Hot director Ed Burns is 27, a former production assistant on Entertainment Tonight and the winner of the grand-jury prize at Sundance for his captivating debut feature, a brash romantic comedy about three sexually screwed-up Irish brothers from Long Island, N.Y. Burns shot this low-budget talkfest on weekends in his parents’ house with a cast of unknowns including himself and his girlfriend, Maxine Bahns (cleverly cast as his girlfriend). Now he’s being hailed as the Irish-Catholic Woody Allen.

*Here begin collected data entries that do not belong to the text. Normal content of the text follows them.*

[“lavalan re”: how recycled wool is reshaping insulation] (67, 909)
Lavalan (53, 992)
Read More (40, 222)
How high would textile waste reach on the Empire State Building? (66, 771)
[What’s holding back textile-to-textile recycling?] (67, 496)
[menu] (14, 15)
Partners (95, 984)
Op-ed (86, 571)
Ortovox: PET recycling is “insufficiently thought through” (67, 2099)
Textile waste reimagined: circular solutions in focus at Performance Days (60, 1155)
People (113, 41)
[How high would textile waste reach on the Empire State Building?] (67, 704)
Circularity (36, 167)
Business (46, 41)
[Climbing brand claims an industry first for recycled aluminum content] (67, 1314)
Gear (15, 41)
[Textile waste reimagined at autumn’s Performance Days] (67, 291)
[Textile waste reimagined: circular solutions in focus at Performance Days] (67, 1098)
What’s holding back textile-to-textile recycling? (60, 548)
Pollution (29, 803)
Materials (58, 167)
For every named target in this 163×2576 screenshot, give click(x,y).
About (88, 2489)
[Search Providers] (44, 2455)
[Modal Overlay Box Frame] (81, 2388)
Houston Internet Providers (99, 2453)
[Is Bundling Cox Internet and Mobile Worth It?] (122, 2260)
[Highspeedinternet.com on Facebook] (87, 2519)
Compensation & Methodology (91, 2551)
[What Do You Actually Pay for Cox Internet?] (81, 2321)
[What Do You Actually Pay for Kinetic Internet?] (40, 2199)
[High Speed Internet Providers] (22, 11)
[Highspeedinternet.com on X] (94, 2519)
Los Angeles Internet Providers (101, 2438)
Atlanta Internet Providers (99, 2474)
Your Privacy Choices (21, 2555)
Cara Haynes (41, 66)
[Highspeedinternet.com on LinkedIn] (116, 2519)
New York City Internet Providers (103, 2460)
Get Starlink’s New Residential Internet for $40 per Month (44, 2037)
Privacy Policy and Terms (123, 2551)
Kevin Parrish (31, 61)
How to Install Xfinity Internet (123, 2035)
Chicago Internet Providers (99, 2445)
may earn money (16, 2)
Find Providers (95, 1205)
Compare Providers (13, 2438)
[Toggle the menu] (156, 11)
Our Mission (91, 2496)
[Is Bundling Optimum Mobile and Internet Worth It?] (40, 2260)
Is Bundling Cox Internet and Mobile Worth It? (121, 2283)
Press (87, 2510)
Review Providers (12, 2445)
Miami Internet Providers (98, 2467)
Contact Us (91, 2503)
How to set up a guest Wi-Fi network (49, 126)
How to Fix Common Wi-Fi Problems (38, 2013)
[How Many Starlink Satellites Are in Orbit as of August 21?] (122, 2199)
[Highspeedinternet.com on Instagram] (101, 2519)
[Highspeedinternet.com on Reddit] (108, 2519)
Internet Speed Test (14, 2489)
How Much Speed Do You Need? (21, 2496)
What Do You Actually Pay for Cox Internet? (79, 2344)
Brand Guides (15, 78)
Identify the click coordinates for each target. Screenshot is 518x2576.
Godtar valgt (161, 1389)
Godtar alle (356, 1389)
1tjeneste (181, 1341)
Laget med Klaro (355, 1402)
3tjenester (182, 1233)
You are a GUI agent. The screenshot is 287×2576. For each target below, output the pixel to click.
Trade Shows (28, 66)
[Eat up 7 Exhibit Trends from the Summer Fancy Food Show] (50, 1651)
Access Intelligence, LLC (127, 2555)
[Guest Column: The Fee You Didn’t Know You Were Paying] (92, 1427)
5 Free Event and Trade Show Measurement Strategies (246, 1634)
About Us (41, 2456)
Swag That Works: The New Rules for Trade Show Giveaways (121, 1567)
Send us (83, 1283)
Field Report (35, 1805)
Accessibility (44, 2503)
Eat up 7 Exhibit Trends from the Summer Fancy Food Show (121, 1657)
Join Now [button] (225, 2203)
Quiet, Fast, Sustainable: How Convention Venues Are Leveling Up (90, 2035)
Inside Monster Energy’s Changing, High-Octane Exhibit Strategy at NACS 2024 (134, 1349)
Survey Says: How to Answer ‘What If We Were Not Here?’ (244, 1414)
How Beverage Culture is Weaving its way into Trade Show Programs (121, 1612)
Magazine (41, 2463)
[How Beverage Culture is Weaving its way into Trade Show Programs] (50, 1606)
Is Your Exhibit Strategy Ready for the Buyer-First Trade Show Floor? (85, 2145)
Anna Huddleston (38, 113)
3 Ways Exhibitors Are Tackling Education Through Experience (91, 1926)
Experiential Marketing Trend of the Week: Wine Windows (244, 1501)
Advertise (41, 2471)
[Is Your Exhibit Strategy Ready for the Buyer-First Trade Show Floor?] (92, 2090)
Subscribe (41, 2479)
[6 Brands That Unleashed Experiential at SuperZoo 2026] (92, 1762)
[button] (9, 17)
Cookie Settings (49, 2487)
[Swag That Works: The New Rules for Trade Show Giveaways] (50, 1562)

Success stories are a bigger kick when the success is deserved. Burns is a striking new talent. He knows this working-class background, and his dialogue catches the teasing cadences the brothers use to dodge emotional hardballs. Burns plays Barry, the lady-killer McMullen who’s afraid of commitment to Audry (Bahns). Younger brother Patrick (Mike McGlone) thinks he might go to hell if he marries the Jewish Susan (Shari Albert). Older brother Jack (Jack Mulcahy) considers cheating on wife Molly (a superb Connie Britton).
That’s the setup for Burns to tweak flesh and spirit as the brothers drop their macho bravado in the face of women who demand a deeper response. The women’s characters are as well drawn as the men’s in a splendidly acted film that captures the confusion of love in ways that are ardent, affecting and wonderfully funny.